The Bullwhip Rodeo was one of the best attractions of this year’s Fair. Bronc Riding, Bareback Bronc Riding, Bull Riding, Steer Riding, Calf Riding, Calf Scrabble for ages 8-12, Calf Roping, Team Calf Roping, Barrel Racing and, of all things, a Dance Contest were some of the highlights. The announcer’s jokes were raunchy, but the participants, bovine, equine and human, were great. It was clear to spectators that they loved their jobs.
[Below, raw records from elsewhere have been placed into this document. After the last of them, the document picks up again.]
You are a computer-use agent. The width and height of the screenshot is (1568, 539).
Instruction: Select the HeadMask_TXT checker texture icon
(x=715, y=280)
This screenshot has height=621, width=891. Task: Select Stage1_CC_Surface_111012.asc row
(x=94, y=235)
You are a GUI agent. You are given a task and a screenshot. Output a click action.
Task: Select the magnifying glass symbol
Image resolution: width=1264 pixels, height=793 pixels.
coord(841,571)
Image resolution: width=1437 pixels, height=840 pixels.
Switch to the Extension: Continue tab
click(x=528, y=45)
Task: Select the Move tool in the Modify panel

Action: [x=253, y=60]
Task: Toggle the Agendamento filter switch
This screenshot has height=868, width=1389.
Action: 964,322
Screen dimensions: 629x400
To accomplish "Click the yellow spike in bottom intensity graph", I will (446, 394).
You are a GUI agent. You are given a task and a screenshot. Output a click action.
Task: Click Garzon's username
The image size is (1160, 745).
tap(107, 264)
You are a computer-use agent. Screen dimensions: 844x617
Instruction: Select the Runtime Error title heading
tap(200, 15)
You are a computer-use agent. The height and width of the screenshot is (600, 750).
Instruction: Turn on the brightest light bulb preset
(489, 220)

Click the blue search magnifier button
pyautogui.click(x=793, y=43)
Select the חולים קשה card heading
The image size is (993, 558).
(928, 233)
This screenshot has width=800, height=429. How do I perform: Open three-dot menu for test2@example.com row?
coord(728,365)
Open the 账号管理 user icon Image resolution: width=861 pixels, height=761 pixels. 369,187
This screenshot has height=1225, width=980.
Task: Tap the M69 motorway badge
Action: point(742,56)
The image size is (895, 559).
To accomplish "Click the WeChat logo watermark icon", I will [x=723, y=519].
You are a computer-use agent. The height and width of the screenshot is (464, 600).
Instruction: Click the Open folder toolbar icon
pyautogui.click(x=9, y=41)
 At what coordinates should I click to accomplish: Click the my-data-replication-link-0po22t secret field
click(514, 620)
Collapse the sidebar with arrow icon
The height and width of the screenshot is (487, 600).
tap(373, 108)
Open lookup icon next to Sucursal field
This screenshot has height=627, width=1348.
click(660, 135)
The animals were healthy and well-cared for.
People familiar with bull riding, such as is broadcast on sports networks by the Professional Bullriders Association (PBR) commented on the high quality of the bulls. “You can tell,” one enthusiast said, “these are high calibre bulls. They are not someone’s pet, trained to be ridden, but fighting bulls, hard, strong and mean.” Some of the bull riders agreed: “They’re not pets, but we treat them with respect. A lot of respect.”
Rodeo is a competitive sport, derived from the working practices of cattle herding. It began in Spain and Mexico and was later introduced to North and South America, Australia and New Zealand, anywhere cowboys were employed. It can be a big money event when the community is involved, especially if Bull Riding is included. Events are divided into rough stock and timed events. The Bullwhip Rodeo included both types of events and a few, like the Calf Scramble, designed for kids. Bullwhip is owned by James and Judy Atchley, out of Celina.
Arena Director on Wednesday night was Dustin Reese. James Lamb out of Hartsville, Jeremy Dalton and Lance Childers were the judges. Brandon Rippy won the Bronc classes. John Davis won the Tie Down. Logan Moore, the header, and Mike Edmiston, the heeler, won the Team Roping Challenge. Jamie Demps came in first in the Barrel Racing. Heather Willard was second. Team Outlaws, comprised of Cody Lamb, Chris Jenkins and Aaron Reece, won the Steer Race and Corey Stone won the Bull Riding.